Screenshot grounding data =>
· · · · · · ·

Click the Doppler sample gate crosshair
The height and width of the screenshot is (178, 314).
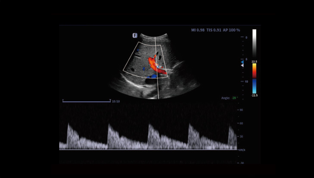(x=157, y=65)
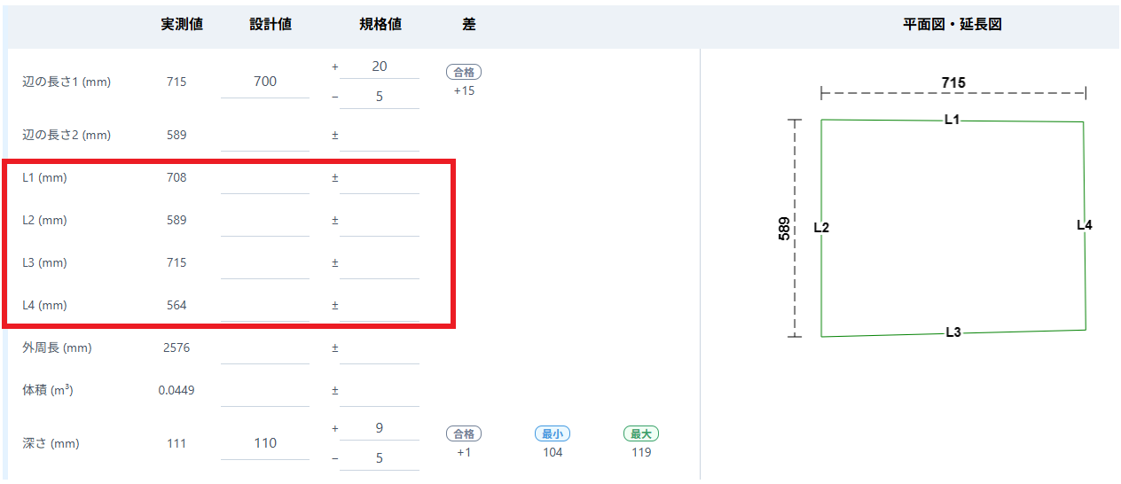Click the L3 tolerance field
The height and width of the screenshot is (484, 1121).
pyautogui.click(x=379, y=263)
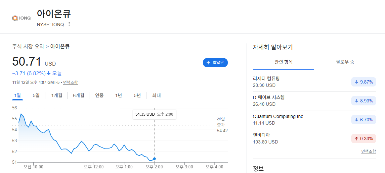The height and width of the screenshot is (173, 385).
Task: Click the IONQ company logo
Action: [x=21, y=18]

· · · · · · ·

What the task asks =>
Please copy every record above exactly, but leave the pictures out.

Exercise response =>
Click the Doppler sample gate crosshair
The height and width of the screenshot is (178, 314).
(x=157, y=65)
Click the L3 tolerance field
The height and width of the screenshot is (484, 1121).
pyautogui.click(x=379, y=263)
The height and width of the screenshot is (173, 385).
Task: Click the IONQ company logo
Action: [x=21, y=18]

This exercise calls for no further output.